The language model is initialized based on the user's selection. Options include "Llama 3.1", "Llama 2", "Mistral", and "CodeLlama". These models are loaded using the Ollama class, which points to a local server for inference.

if model_choice == "Llama 3.1":
    llm = Ollama(model="llama3.1", base_url="http://localhost:11434")
elif model_choice == "Llama 2":
    llm = Ollama(model="llama2", base_url="http://localhost:11434")
elif model_choice == "Mistral":
    llm = Ollama(model="mistral", base_url="http://localhost:11434")
elif model_choice == "CodeLlama":
    llm = Ollama(model="codellama", base_url="http://localhost:11434")

3. PDF Upload and Processing

Once the user uploads PDF files, they are stored temporarily and processed. The content is split into manageable chunks using the load_and_split_pdfs function.
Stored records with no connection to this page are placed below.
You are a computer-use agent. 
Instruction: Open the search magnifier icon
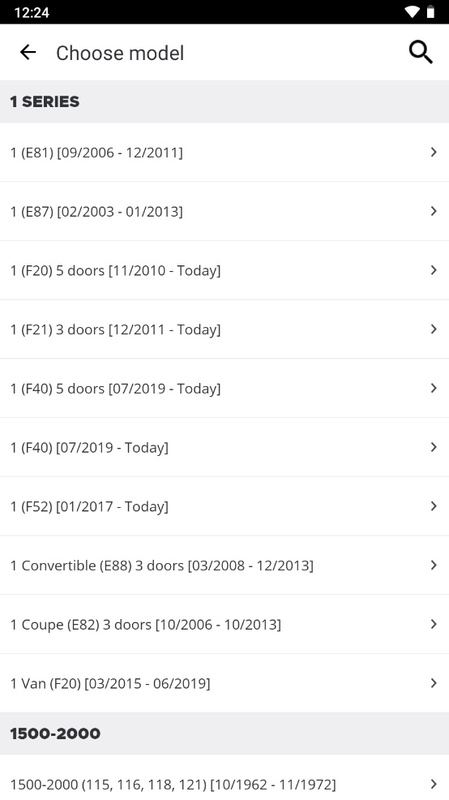coord(420,52)
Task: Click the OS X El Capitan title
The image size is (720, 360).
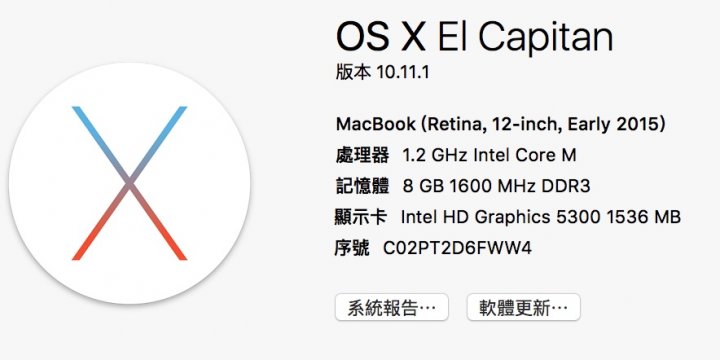Action: pyautogui.click(x=474, y=37)
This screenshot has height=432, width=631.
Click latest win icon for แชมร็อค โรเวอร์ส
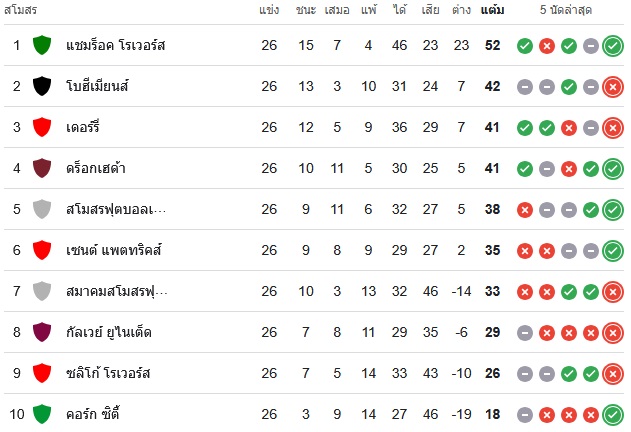613,46
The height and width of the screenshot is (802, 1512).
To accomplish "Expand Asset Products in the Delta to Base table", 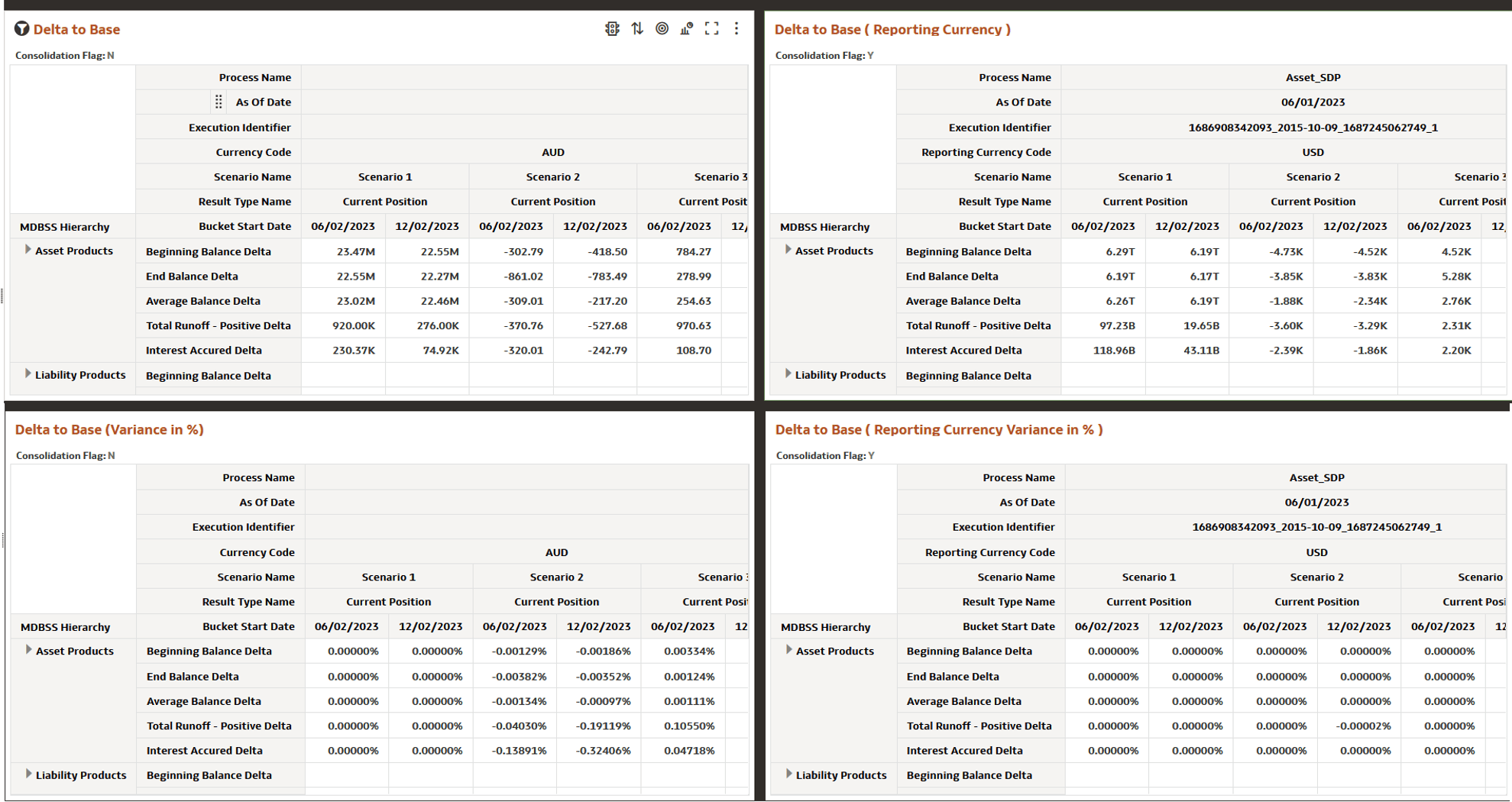I will click(x=28, y=249).
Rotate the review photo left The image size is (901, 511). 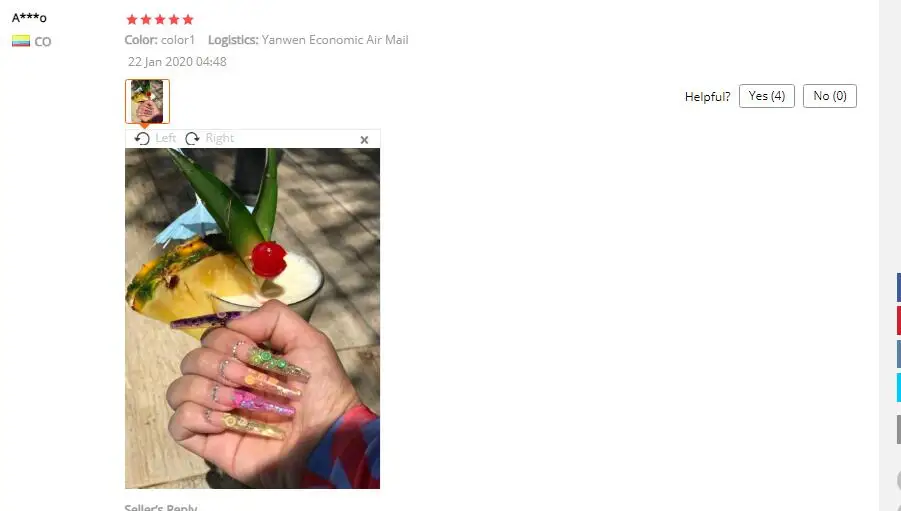[142, 139]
This ensures that the application can handle large documents efficiently.

if pdf_files:
    st.markdown("<h2>🛠 Processing PDFs...</h2>", unsafe_allow_html=True)

    pdf_paths = []
    with tempfile.TemporaryDirectory() as temp_dir:
        for pdf_file in pdf_files:
            temp_pdf_path = f"{temp_dir}/{pdf_file.name}"
            with open(temp_pdf_path, "wb") as f:
                f.write(pdf_file.read())
            pdf_paths.append(temp_pdf_path)

    docs = load_and_split_pdfs(pdf_paths)

4. Task Execution

The application then performs the task selected by the user. Depending on the task, it either summarizes, translates, or answers questions related to the document's content. The processing is handled in the background using ThreadPoolExecutor, allowing for concurrent processing of multiple PDFs.

def process_document(doc):
    try:
        if action == "Summarize":
            summary = summarize_document(summary_chain, doc.page_content)
            return {"Result": summary}
        elif action == "Translate":
            summary = summarize_document(summary_chain, doc.page_content)
            translation = translate_text(translation_chain, summary)
            return {"Result": translation}
        elif action == "Ask a Question" and question:
            answer = answer_question(question_chain, question, doc.page_content)
            return {"Result": answer}
        else:
            return {"Result": "No valid input provided."}
    except Exception as e:
        return {"Result": f"Error: {str(e)}"}

5. Displaying Results

Once the documents have been processed, the results are displayed in expandable sections, allowing the user to view the output for each PDF. This keeps the interface clean and organized, especially when multiple documents are being processed.

for i, result in enumerate(results):
    with st.expander(f"Document {i + 1} - Result"):
        st.write(result["Result"])

Summary

In summary, the main.py script provides a complete workflow for processing PDF documents using different language models. It enables summarization, translation, and question-answering, offering a user-friendly interface through Streamlit, while leveraging powerful language models for natural language processing tasks.